Metamorphosis has grown out of my love of photography and my interests in transformational systemic change and stewardship. Completed over the course of one year, with the generous support of an Environmental Bursary from TPG/RPS, this project enabled me to photograph innovators at the intersection of agriculture and technology and to see first-hand the radical, pioneering approaches they are harnessing in reimagining our food and agriculture systems.

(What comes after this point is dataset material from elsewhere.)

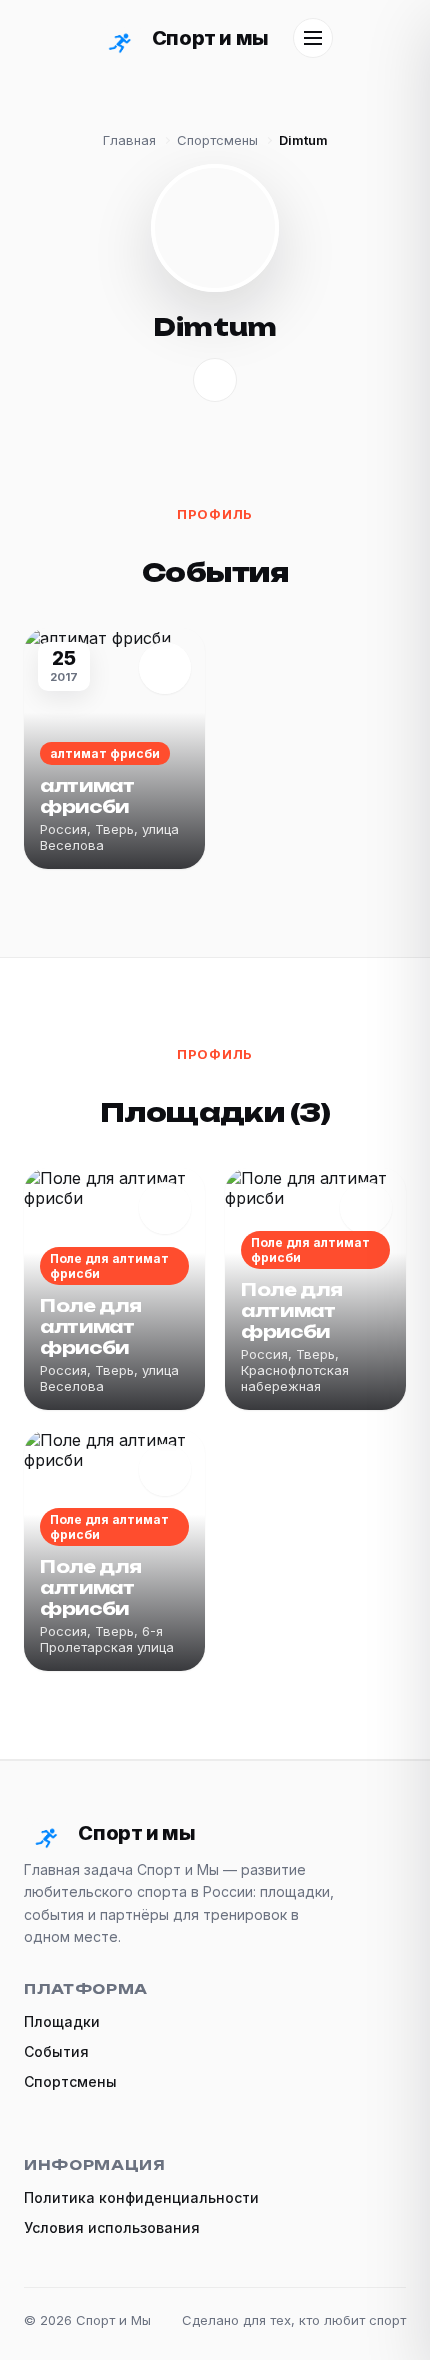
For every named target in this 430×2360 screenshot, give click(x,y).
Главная (129, 140)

As I made this work, the urgent and extensive nature of the seismic global challenges we are facing – now affecting each one of us directly in unprecedented ways – became clear. We have been witnessing soil degradation, species loss, climate change and population growth for some time, but these issues have been dramatically compounded by Covid-19, Brexit and, most recently, the war against Ukraine, all of which have further destabilised already vulnerable systems, fracturing supply chains, exacerbating food shortages, raising food prices and reducing access to fertilisers and pesticides.

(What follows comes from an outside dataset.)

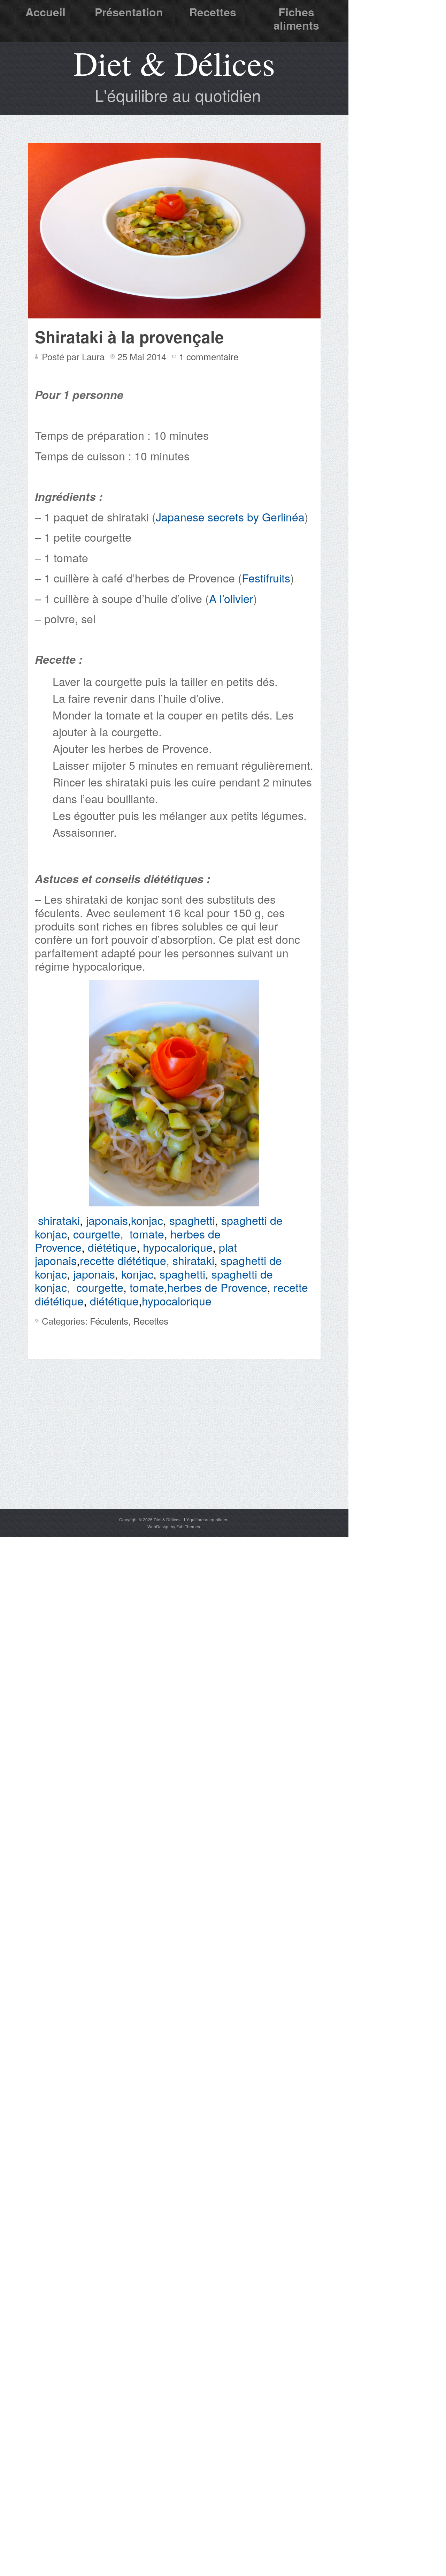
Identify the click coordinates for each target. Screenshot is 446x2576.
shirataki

As our knowledge evolves, extraordinary technological breakthroughs and transformations are addressing these areas. The UK is at the leading edge of many of these developments, the speed and scale of which are exceeding anything witnessed by previous generations. Lucas Foglia, a photographer I greatly admire, says, ‘I think photographs about climate change need to focus on possible solutions.’ As I journeyed around the UK photographing the game-changers at the forefront of these changes, I often thought about Lucas’s words and how I might be able to do this with this body of work. I had the great privilege to witness first-hand how farmers, scientists and innovators are radically reimagining how we grow our food and sustain our land – projects as wild and diverse as insect farming, advanced protein fermentation, city farming underground, robotic farm machinery and laser weeders, algae cultivation, regenerative and biodynamic farming, agroforestry, biodiversity, habitat expansion and carbon restoring projects. Each project I photographed was working in new ways towards finding positive outcomes. As Kath Dalmeny, Chief Executive of Sustain said, ‘We are entering a decade in which we must achieve a radically different way of organising ourselves and organising the food system: one that restores nature, averts catastrophic climate change and ensures that everyone can live and eat well.’ 1 It was from this point that I began.